At least once a week, I hit the grill for dinner, too. This past week, I've not been leaving work until at least 8:30PM. Yes, that's 13 hour days on average. 65 hour weeks. It's not that I love my job.

Don't get me wrong: I'm honoured to work there, am elated I have a job with them, find my work challenging. But I don't love it -- there's just too much frustration, both with what I have to do what I need to do, and with my own disconnect between what I know in theory and how I execute in practice.

The past week was fighting to get a bunch of machines ready so I could test the system of software. More and more software is "software as a service," as opposed to something that sits on your box. This blog is a service. Webmail is a service.

(Even a web server is a service, but it's scraping bottom. A service is usually something that stores data for you, not just pushes it out to you.)

The problem with testing a service is that it's not just a single component. Even testing a single component can take much drain bamage. A service is weaker than the strength of its parts. If components fail to work together, each may be correct and stable, but the service could go south nonetheless.

Testing a service starts with testing the components, but then requires navigation outward through many layers until it's "what the user sees."

Anyhow, the past month I was supposed to be studying the system to determine how to test it. I've only just gotten the system up and running in order to study it.

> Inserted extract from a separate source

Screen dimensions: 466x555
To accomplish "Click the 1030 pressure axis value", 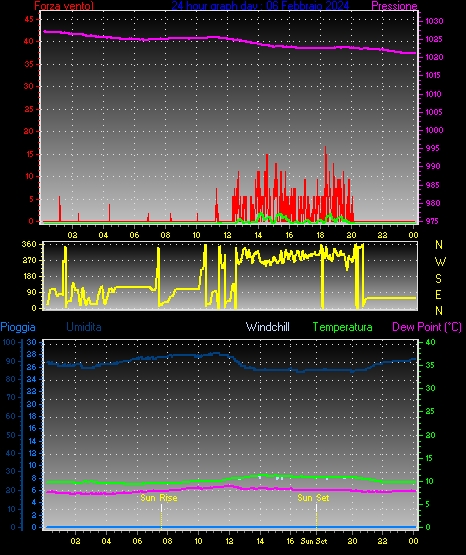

I'm doing the exact wrong thing: I'm testing as I go.

The pseudo-scientific way of saying this is "ad hoc," as in "ad hockery." This is a good way to miss large areas because I'm missing the overall map. However, I don't have a choice. My deadline is in a week and a half.

Of course, I can point out that the development team's deadline was a week ago and they're still making changes, but that's a fact of life. Deadlines are guidelines, but they should be strong ones.

The stuff I find in test falls into three large categories:
  1. Stop-ship. This sort of bug pulls the emergency brake. It can't go out like this.
  2. Put in release notes. This would be the stuff you have to worry about, work around. "Doctor, it hurts when I do this." "Well, don't do this."
  3. Punt. Don't worry about it. It's not that no one will see it, it's either that few enough people will, or it's minor enough, that we can wait to fix it next release. Or the one after.


Fact of life with any piece of software, folks. It's not just my company. Every software company, every development team (even if they're not selling the software, but making for another group in the company), every coder knows this.

"There's not enough time to do it right. There is enough time to do it over."